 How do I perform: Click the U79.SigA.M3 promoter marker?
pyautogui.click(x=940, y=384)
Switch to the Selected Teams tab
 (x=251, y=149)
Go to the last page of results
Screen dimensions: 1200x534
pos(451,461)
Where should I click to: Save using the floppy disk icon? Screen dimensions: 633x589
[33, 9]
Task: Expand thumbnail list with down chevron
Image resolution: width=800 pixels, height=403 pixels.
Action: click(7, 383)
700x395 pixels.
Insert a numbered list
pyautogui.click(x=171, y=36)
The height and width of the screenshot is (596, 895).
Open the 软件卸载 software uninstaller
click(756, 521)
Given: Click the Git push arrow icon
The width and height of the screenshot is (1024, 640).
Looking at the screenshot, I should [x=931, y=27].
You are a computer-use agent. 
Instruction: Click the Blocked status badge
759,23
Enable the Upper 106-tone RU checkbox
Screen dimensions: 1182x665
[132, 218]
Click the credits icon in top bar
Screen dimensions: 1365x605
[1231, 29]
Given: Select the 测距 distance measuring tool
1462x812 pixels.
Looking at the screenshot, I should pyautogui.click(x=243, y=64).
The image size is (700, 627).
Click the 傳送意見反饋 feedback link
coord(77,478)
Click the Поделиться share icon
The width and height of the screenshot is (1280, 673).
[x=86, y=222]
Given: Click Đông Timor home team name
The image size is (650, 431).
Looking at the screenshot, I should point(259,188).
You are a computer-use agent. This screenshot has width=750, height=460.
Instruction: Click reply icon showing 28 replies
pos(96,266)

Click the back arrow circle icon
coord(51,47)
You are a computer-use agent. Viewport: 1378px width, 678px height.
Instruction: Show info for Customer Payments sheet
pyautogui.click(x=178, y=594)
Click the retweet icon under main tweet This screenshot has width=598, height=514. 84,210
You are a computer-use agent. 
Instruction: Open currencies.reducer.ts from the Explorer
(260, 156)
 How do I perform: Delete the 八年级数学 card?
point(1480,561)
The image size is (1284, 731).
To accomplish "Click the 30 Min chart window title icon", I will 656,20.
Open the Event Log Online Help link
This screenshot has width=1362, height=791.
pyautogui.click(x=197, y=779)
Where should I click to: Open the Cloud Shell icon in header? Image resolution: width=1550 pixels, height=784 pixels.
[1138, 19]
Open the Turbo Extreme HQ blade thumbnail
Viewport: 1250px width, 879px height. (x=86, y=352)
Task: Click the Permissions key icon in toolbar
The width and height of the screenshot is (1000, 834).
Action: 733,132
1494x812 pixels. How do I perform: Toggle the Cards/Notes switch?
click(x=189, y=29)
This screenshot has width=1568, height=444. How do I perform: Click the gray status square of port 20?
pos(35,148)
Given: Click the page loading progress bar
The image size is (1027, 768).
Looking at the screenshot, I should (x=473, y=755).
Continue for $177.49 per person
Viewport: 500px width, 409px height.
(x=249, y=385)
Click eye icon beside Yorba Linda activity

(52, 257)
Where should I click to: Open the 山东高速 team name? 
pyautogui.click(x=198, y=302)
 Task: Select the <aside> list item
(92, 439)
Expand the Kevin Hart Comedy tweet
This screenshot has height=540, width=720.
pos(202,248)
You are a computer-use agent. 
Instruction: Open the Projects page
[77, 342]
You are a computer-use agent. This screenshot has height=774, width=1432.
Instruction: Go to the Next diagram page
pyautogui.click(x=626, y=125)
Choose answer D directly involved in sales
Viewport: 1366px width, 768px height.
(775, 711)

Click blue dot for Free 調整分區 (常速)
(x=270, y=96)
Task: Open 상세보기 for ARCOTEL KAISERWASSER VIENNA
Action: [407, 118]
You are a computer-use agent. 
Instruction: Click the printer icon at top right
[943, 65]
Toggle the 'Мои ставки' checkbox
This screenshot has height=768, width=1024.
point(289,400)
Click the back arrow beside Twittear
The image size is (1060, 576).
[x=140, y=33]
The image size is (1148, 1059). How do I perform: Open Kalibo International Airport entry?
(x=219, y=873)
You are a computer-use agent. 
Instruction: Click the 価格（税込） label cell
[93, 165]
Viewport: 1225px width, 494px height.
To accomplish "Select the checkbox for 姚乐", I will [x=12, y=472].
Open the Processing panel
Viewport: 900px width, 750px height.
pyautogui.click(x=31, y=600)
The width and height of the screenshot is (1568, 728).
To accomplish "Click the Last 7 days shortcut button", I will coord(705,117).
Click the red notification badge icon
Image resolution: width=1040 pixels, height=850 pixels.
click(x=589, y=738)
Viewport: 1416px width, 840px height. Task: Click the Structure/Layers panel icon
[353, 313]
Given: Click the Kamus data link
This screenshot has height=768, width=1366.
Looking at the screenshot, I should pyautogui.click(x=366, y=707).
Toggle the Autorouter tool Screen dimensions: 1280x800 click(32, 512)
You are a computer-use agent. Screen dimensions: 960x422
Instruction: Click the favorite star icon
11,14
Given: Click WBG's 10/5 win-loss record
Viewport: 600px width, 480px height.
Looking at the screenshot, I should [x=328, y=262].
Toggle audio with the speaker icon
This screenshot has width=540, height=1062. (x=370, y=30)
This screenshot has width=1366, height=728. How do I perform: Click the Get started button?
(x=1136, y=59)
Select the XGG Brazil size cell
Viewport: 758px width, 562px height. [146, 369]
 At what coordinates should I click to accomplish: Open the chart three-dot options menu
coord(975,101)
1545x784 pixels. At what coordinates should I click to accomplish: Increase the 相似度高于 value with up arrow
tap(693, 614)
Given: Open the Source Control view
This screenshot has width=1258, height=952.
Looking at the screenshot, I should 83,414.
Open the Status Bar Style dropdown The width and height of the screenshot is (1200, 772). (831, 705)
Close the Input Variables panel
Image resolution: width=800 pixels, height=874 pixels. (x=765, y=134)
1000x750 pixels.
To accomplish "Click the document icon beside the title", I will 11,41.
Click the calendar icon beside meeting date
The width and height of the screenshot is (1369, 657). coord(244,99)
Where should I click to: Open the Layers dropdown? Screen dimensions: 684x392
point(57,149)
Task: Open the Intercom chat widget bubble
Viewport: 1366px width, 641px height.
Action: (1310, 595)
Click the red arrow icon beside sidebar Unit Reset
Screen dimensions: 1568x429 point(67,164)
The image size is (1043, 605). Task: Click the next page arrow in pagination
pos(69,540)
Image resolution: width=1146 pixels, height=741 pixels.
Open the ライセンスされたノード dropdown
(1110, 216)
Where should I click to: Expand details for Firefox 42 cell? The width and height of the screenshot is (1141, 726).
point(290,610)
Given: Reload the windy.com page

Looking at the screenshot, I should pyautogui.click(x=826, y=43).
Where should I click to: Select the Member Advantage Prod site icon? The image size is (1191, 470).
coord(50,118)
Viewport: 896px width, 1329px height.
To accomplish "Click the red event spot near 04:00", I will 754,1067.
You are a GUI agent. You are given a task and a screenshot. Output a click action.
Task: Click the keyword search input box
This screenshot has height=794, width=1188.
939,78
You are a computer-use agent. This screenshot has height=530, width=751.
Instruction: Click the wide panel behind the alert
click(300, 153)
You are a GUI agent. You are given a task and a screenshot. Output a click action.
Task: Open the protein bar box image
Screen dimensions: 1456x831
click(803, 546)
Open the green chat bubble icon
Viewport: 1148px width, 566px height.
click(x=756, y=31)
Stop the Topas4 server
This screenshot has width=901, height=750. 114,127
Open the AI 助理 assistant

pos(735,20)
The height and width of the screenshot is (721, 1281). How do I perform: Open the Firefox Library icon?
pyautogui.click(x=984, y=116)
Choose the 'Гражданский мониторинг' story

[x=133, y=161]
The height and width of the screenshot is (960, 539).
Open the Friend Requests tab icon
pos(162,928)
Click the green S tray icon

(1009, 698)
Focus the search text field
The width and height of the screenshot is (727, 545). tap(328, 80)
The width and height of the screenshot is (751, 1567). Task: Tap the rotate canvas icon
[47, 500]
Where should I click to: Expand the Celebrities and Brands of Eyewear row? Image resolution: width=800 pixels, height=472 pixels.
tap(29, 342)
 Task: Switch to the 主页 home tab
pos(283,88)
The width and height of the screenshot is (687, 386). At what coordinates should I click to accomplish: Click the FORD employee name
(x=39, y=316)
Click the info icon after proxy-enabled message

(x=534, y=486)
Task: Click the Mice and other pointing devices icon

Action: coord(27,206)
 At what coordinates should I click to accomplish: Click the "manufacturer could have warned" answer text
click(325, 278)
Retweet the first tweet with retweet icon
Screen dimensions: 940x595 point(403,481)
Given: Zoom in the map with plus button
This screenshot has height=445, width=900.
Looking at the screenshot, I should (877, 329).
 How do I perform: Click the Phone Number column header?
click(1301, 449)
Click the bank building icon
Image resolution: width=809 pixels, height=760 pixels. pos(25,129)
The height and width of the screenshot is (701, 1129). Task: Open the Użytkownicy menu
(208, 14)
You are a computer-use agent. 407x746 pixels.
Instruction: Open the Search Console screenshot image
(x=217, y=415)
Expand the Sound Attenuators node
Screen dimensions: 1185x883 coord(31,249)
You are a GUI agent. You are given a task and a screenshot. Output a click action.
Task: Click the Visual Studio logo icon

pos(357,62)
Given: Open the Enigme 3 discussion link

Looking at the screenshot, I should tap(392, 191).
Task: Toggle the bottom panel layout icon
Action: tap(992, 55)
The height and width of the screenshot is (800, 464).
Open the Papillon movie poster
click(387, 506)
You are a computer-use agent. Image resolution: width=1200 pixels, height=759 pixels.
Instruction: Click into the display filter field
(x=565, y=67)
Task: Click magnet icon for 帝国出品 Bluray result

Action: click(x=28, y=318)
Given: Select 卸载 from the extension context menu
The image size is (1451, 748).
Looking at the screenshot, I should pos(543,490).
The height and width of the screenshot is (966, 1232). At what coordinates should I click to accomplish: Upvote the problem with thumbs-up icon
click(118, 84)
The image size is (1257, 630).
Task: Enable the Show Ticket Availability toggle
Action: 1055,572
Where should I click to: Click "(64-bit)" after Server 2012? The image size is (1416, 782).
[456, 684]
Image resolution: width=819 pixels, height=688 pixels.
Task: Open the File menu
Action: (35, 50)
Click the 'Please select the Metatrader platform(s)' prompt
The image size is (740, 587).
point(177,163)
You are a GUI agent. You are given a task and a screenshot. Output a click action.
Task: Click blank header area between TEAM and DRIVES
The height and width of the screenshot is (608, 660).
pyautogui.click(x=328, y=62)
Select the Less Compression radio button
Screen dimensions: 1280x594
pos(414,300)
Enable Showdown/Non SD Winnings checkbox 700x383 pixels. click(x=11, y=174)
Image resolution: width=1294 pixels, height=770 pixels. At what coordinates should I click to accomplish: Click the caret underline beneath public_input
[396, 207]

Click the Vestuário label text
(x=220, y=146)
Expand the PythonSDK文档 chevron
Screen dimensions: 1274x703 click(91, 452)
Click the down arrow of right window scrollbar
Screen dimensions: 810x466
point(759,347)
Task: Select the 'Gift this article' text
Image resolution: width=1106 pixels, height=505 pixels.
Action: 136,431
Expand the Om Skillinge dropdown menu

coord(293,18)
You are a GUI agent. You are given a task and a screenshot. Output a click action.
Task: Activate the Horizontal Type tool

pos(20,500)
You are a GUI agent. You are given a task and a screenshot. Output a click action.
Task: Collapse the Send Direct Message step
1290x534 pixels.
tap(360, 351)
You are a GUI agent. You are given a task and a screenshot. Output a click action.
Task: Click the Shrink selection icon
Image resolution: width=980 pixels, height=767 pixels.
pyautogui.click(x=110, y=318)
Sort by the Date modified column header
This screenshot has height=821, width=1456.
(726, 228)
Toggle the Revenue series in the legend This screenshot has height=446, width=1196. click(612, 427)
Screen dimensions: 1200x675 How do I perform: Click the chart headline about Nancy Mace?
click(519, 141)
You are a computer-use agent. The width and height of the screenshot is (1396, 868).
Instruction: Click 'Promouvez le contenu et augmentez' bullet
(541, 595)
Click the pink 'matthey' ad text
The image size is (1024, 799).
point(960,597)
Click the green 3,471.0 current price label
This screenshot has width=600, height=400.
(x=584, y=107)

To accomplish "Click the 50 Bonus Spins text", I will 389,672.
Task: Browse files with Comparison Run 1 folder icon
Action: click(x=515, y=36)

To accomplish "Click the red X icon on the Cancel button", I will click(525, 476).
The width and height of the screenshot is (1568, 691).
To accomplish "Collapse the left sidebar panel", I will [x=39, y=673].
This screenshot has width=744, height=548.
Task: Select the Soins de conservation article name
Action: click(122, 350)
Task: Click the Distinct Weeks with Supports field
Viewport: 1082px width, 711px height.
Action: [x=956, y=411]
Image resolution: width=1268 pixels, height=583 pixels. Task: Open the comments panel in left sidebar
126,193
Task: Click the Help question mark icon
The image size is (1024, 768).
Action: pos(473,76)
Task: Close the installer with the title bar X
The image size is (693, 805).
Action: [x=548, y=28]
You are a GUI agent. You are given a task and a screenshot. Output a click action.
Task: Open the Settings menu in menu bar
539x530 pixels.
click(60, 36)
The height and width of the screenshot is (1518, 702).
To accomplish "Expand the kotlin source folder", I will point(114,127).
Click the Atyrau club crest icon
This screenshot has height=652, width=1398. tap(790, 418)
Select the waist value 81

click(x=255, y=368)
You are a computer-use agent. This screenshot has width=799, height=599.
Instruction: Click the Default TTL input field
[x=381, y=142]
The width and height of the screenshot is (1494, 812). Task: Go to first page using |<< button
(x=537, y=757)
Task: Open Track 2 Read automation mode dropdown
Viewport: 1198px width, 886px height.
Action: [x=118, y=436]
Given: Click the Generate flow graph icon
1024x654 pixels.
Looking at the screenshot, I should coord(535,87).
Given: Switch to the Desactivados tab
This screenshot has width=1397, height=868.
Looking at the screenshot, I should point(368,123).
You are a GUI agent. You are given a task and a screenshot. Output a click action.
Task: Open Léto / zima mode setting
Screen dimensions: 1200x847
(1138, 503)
========
**Task goal**
Give the number of lines in the entries above that contain the string "chat", and nothing more.

**Answer to this problem**
2